I’m moving the website to a new provider.
This could cause some downtime while moving the site.

The reason behind the move is the bad service my current provider (mijndomein.nl) gives.
After migrating/updating their hosting servers last month (22 june 2018), all links on my site were broken.
It took 5 days to get response from their support.
The responses clearly shows they don’t read the questions/requests.

264 joystick converter

last couple of months, I was very busy creating several new interfaces and converters.
one of these is the joystick converter for the 264 family systems.
this family has a 8 pin mini din as joystick connection.
a simple converter with only wires should work for a default joystick.
But joysticks that uses 5 volt for something like autofire would fail.

normally a joystick uses a switch between ground and a direction pin.
the 264 family uses a “select line” instead.
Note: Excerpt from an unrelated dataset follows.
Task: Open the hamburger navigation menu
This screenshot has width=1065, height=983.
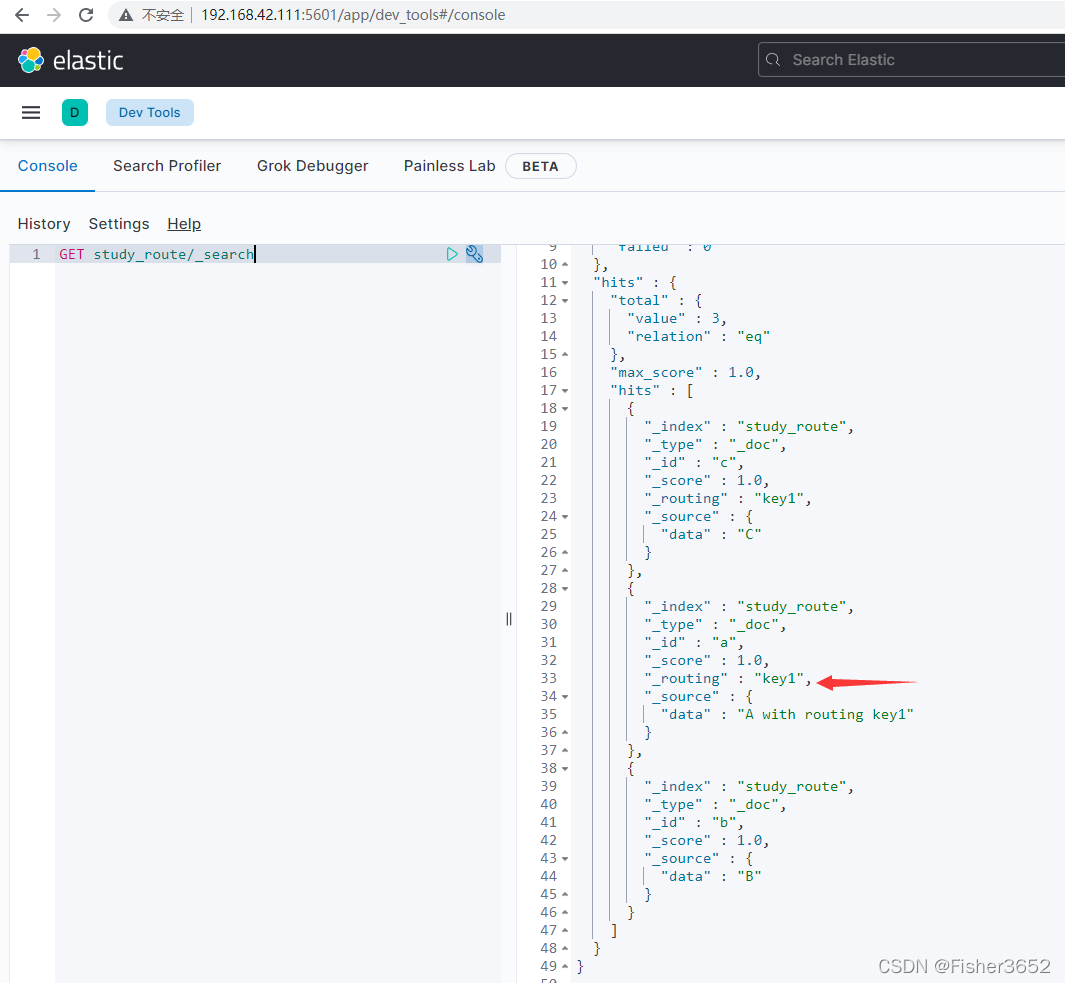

the converter I found on the internet used a latch (74f244) to control when the signals are send to the computer.
this way “more advanced” joysticks can be used.

for build details follow this link.

other things I’m building are a joystick switch to be build into the c64 and a diag264 harness.

SD2IEC build

Added the Card Detect signal that was missing on the header

Last week I managed to complete my SD2IEC.
The PCB I created contained some little faults.
The silkscreen of the LEDs was wrongly positioned, and the DATA and CLOCK label of the serial port were swapped.
So I fixed the issues by swapping back the labels, and selecting a correct package for the LEDs (fault was in the component library).
The fixed version can be found on easyeda.com
I tried to program the AVR with AVRdude, but only got an error back (some sync error).
So finally I took my old STK500 development board, and downloaded AVRStudio from Microchip.
With this I could program the MCU and after hooking up the SD2IEC to my C64, I could access it like a drive.
(I uploaded the SW1 bootloader for the M1284P with the following High:0x92, Low:0xEF and Extended:0xFD)
On the 2nd photo you see a modification of the mico SD module.
the module didn’t have the card detect signal on it’s pins, so I wired a wire for this signal.
the card detect can also be controlled by the dip switches.
another signal that is not pressent is the write protect signal.
Micro SD cards don’t have this, so this is also handled by the dip switch.